Der für das Gesetz der einheitlichen Ladekabel („EU Common Charger Directive“) zuständige maltesische Europaabgeordnete Alex Agius Saliba hat allerdings den Betrugsversuch erkannt. Auf Facebook schrieb er, dass eine Umgehung des Gesetzes durch das MFi-Programm illegal sei. Er habe diesbezüglich ein dringendes Treffen mit der EU-Kommission organisiert. Apple wurde zudem eingeladen, in einer Sitzung des Europäischen Parlaments die Zweifel der Abgeordneten auszuräumen, verzichtete jedoch auf eine Teilnahme. Daher werde Saliba sie nun schriftlich um eine Stellungnahme zu den sich verdichtenden Gerüchten bitten. Ansonsten müssen weitere Schritte, wie eine Überarbeitung des Gesetzes, eingeleitet werden. Saliba schreibt: „Obwohl das Gesetz verabschiedet wurde, geht meine Arbeit weiter.“

Eine neue Hoffnung

Anpassungen des Gesetzes seien leicht möglich, betont Anna Cavazzini (B90/Grüne), die Vorsitzende des EU-Binnenmarktausschusses. Das bezieht sich auf das möglicherweise kommende MFi-Programm bei USB-C-Kabeln, aber vor allem auf den Bereich des kabellosen Ladens.
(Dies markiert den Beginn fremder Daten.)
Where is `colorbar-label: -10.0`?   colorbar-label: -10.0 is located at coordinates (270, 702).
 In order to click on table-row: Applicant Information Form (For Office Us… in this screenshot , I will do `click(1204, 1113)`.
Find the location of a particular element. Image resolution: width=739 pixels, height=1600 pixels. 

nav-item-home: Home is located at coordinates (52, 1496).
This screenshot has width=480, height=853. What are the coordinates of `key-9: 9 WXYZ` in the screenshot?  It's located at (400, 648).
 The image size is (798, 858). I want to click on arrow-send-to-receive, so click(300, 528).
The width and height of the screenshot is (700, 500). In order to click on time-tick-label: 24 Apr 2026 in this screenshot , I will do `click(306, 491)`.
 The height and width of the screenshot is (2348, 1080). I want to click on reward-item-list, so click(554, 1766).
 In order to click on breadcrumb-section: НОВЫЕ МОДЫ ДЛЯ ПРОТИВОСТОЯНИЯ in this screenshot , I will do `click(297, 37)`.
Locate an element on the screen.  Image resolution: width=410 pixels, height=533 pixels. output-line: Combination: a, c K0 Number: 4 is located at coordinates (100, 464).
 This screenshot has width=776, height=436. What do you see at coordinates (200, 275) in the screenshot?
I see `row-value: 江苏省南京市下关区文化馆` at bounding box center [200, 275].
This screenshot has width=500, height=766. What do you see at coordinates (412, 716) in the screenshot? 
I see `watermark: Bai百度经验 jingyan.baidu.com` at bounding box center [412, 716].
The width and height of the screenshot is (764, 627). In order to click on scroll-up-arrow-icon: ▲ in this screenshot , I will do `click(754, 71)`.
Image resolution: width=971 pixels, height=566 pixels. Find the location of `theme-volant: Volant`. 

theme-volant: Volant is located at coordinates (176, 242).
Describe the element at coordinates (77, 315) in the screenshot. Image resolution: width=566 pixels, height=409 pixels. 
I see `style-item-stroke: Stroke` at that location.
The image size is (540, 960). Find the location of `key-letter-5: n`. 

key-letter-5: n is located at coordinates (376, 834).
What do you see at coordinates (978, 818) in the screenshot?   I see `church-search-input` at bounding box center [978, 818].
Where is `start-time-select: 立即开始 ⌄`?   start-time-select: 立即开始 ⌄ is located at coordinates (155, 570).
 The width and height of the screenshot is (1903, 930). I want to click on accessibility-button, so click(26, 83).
Hier wird der Qi-Standard bei allen fähigen Geräten genutzt, der in der aktuellen Version mit bis zu 15 Watt kabellos aufladen kann. Bei iPhones geht das ebenfalls, via Qi jedoch nur mit 7,5 Watt. Wenn man die volle Leistung nutzen will, muss man einen speziellen Apple-MagSafe-Charger kaufen. Rein technisch wäre das auch mit Qi möglich, aber das ist von Apple nicht gewollt. Denn wie MFi bringt auch das proprietäre MagSafe dem Unternehmen mehr Geld als offene Standards wie USB-C oder Qi.

Es ist noch ein weiter Weg hin zu den einheitlichen Standards. Die EU Common Charger Directive ist auch nur ein kleiner Schritt zu diesem großen Sprung in der Technik-Welt. Aber einer der selbstsichersten der EU, diesmal hoffentlich einer ohne Schlupflöcher für Hersteller.